▸ **Task statement**:
What lines in the records below mention "computer"? List them all.

▸ **Material supplied**:

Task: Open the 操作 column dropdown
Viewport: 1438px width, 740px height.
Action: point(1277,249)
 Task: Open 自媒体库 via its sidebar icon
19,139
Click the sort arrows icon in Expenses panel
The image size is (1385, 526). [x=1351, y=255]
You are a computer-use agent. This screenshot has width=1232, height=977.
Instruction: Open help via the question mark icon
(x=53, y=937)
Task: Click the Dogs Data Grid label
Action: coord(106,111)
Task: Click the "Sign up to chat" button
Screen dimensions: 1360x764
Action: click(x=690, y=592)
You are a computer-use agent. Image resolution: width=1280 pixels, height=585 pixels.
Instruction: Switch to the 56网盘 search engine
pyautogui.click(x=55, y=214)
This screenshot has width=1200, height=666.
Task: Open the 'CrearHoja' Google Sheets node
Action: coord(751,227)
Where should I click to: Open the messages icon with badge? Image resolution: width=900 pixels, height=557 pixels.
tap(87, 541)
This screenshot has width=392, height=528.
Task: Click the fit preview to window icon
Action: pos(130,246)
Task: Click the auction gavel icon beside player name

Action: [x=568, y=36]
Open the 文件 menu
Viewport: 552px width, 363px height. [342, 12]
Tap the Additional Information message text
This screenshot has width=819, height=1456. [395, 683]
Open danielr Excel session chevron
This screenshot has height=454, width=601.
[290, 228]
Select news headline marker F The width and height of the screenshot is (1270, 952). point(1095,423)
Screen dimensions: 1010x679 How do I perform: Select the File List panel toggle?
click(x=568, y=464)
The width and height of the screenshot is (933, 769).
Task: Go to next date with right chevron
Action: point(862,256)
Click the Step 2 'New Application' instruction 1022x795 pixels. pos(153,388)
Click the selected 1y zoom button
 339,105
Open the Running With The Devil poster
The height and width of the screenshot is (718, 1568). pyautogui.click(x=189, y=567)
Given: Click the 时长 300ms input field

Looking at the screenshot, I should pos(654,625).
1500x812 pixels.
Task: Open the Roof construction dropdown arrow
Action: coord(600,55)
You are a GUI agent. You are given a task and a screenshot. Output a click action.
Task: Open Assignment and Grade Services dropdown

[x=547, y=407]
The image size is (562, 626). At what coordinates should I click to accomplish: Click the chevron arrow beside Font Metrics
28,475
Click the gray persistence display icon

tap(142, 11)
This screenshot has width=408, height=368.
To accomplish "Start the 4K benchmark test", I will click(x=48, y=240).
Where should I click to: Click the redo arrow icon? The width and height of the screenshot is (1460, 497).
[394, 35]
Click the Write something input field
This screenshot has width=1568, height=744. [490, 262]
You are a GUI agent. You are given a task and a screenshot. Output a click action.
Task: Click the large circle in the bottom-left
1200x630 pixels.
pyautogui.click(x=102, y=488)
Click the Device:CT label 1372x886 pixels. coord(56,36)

▸ **Completed task**:
You are a computer-use agent. This screenshot has width=1232, height=977.
You are a computer-use agent. Image resolution: width=1280 pixels, height=585 pixels.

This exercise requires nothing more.